Si innocent, si peu expérimenté qu’ai été Franzl, il avait pourtant des sens et aurait dû être de pierre pour résister à pareille tentation. Finalement, en effet, il s’enhardit à toucher d’abord mon mollet, puis le genou et enfin les cuisses nues. Si moi-même, dès cet instant, j’étais en chaleur, que pouvait bien ressentir le pauvre ! Les yeux anxieusement rivés à mon visage, pour le cas où je me réveillerais, il s’enhardit enfin à palper l’endroit qui l’attirait avec une force magique. Un frisson de volupté m’envahit lorsque je sentis, pour la première fois, une main d’homme à ce foyer de tout plaisir terrestre. C’était tout autre que ce que j’avais jusqu’alors connu ! Si je soupirai alors, ce n’était plus une comédie ; en même temps, je modifiai ma position, à l’avantage de mon craintif partenaire, tremblant de tous ses membres à l’idée que j’allais peut-être me réveiller. Mais il dut bientôt se convaincre que j’étais en pleine léthargie, car il reprit ses jeux. En me déplaçant, j’avais dégagé la voie pour sa main ; non content de me toucher, il souleva discrètement mes vêtements afin de mieux voir. Vous-même m’avez dit, lorsque vous eûtes à m’examiner lors de cette affreuse maladie, que mon corps était une belle conformation, notamment en cet endroit et malgré les ravages de la maladie. Aussi croirez-vous volontiers que mon Franzl soit alors sorti de ses gonds et, devant la tentation, se soit trouvé incapable de résister à son incroyable timidité.
Il palpa l’objet de ses désirs — des miens aussi, dois-je avouer — avec tant de douce prudence qu’il me fallut bien noter la différence entre sa main d’homme, celle de Marguerite et la mienne. Toujours comme en dormant, je m’étirai en tous sens, mais me gardant bien de resserrer les jambes, ce qu’eût normalement fait quelqu’un endormi pour de bon. Franzl eut l’air de ne plus savoir se contenir. Comme hors de lui, il ouvrit son pantalon, dégainant l’arme du sacrifice ; elle eût à coup sûr triomphé de moi si les avertissements de Marguerite n’avaient été fort présents à ma pensée. Je voulais devenir une grande artiste, tel était mon ferme propos ; je n’étais pas moins résolue à jouir de tout ce que mon sexe tolère sans danger, mais, ce que je ne voulais pas, c’était me livrer ainsi à un jeune homme sans expérience. Aussi m’éveillai-je au moment où il s’accroupissait devant moi, entre mes cuisses, sur le canapé ; je l’observai d’un regard fixe dans son désarroi et me retournai d’un bond, de sorte qu’il se trouva aussitôt frustré de la situation acquise et empêché de continuer.

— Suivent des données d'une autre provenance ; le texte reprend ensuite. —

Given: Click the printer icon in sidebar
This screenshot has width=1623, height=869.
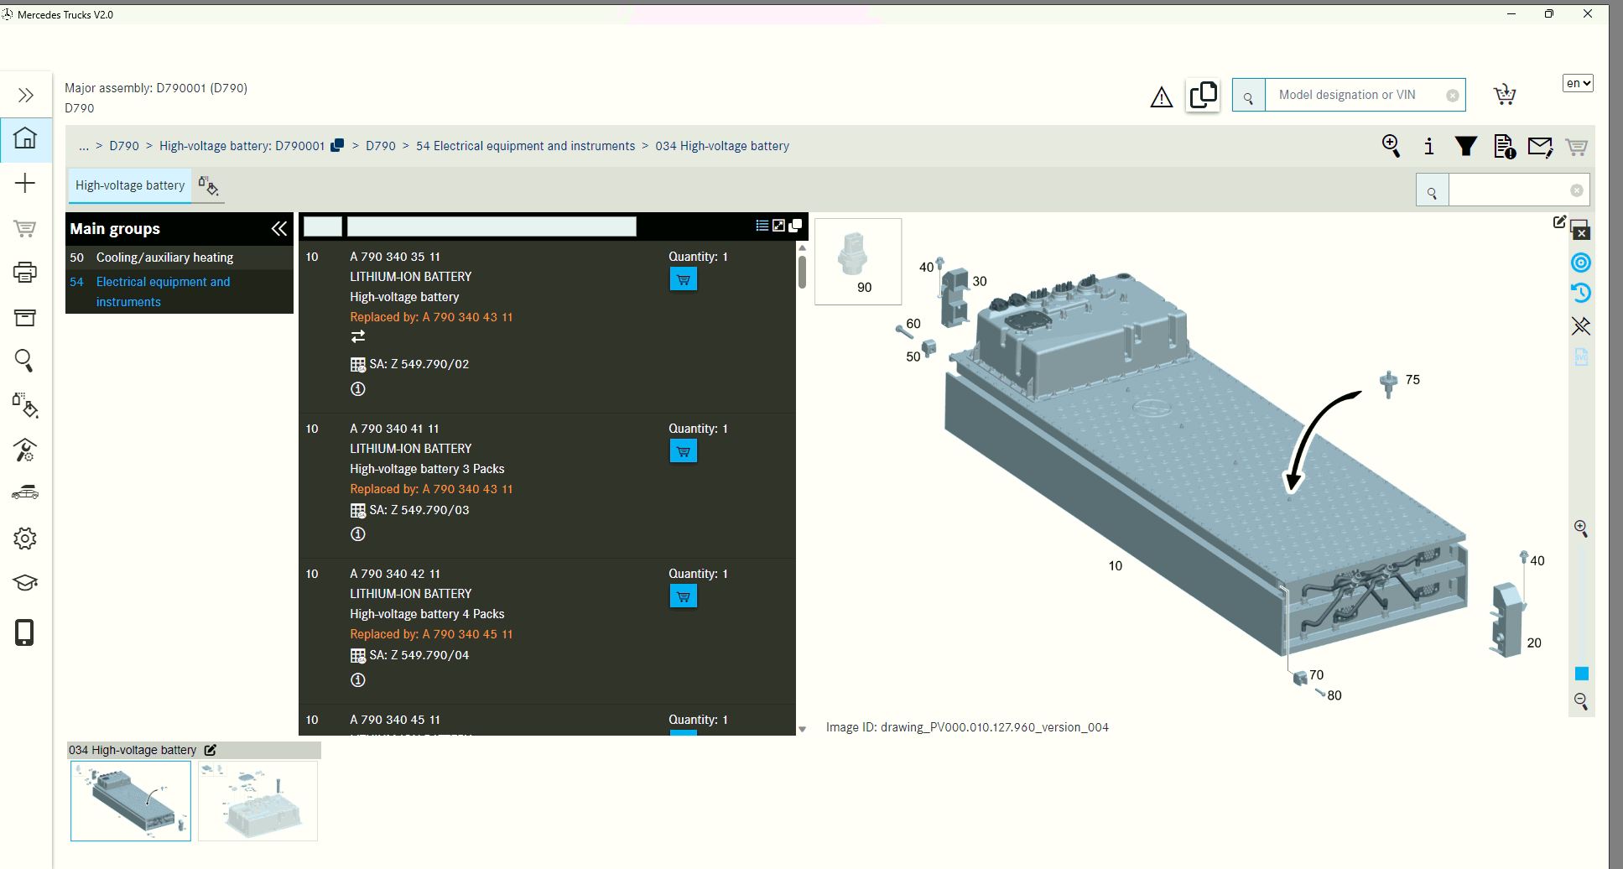Looking at the screenshot, I should 25,273.
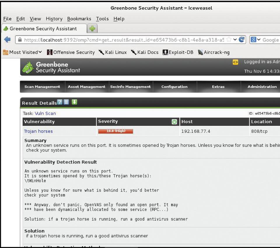Open the Scan Management menu

[x=42, y=87]
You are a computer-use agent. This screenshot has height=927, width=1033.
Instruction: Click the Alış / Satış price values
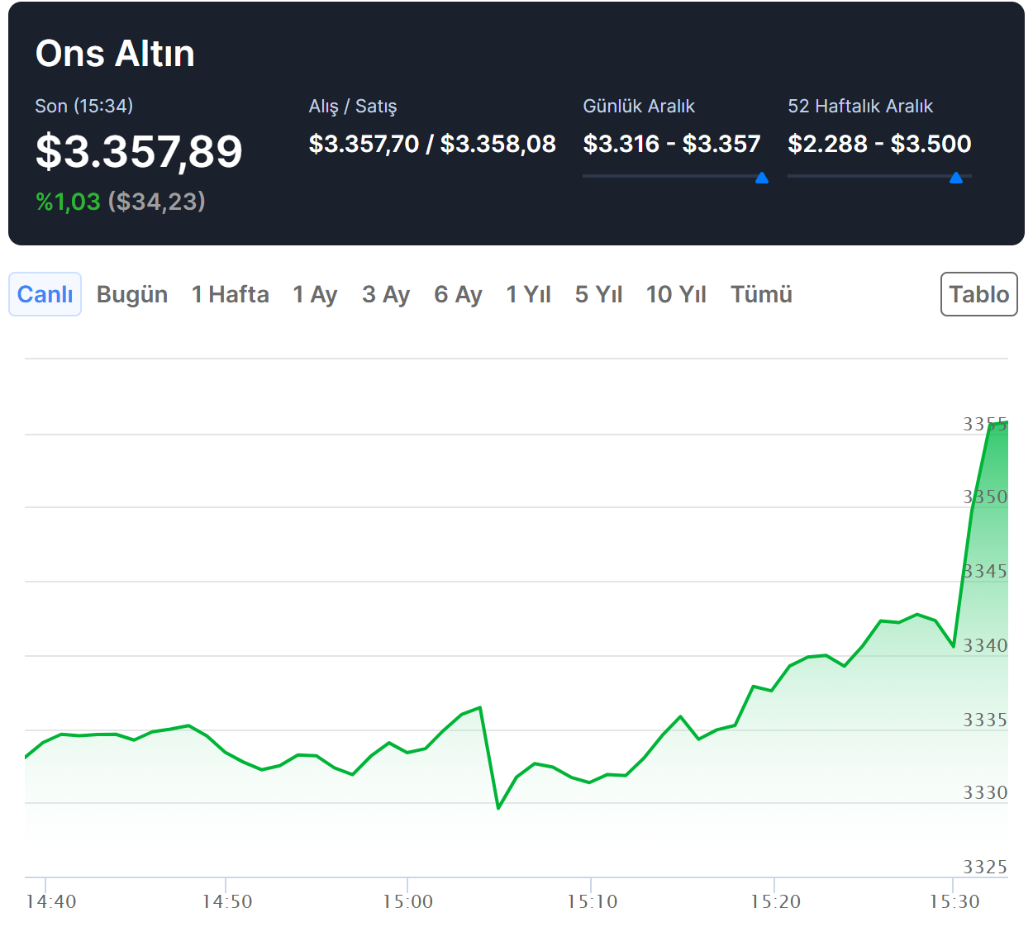[x=432, y=144]
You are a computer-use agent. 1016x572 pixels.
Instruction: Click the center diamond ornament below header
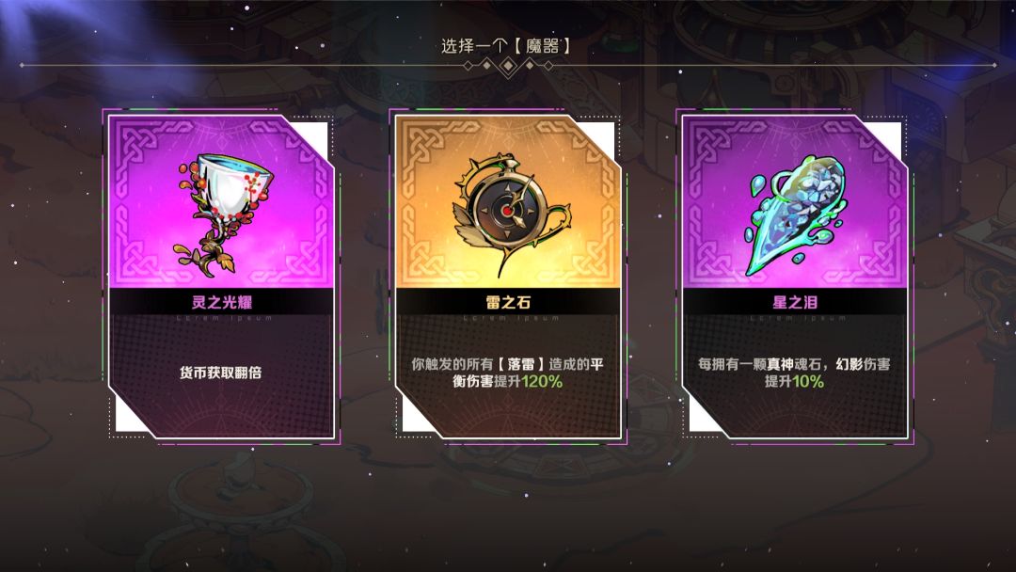[x=508, y=66]
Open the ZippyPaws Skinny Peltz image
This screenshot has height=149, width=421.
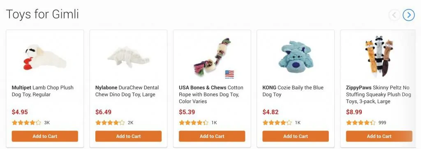(x=379, y=56)
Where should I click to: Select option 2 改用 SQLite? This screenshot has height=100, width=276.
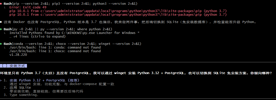coord(17,88)
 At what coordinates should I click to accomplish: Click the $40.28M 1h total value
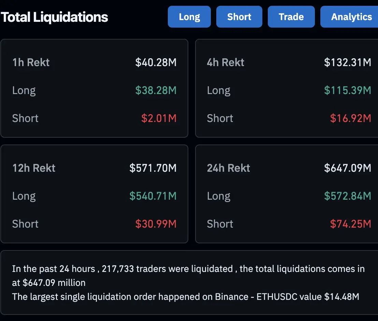[156, 62]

Vous avez vanté mon évident talent de comédienne ; il me faut donc vous raconter une scène dans laquelle vous eussiez, à coup sûr, admiré la véracité de mon jeu. Reproches, indignation et larmes d’un côté ; de l’autre, angoisse, honte, une attitude décontenancée, au point qu’il en oublia de refermer le pantalon qui, en somme, trahissait son dessein ; ce qui, au demeurant, ne me déplut nullement, car j’eus ainsi, au milieu de mes larmes et sanglots, toute latitude de satisfaire ma curiosité ; j’eus quelque motif de me réjouir d’une ruse qui m’avait approchée d’un jeune homme si solidement constitué. Je lui tins des propos fort simples ; lui démontrai qu’il devrait se cacher du monde entier si je me plaignais de l’indignité de sa conduite. Par là, je l’eusse mis en fuite, sans au revoir, si je ne lui avais aussi avoué que j’avais pour lui une réelle sympathie, que j’avais depuis longtemps remarqué son amour pour moi, ce qui me disposait à pardonner, en vertu de l’excès de ce sentiment, ce que sa conduite avait de répréhensible. Sans doute avais-je dit tout cela avec autant de naturel que de persuasion, car il le crut sans réserve, domina finalement son trouble, fit disparaître ce qui trahissait trop clairement son crime, si bien que tout s’acheva par un baiser sans fin…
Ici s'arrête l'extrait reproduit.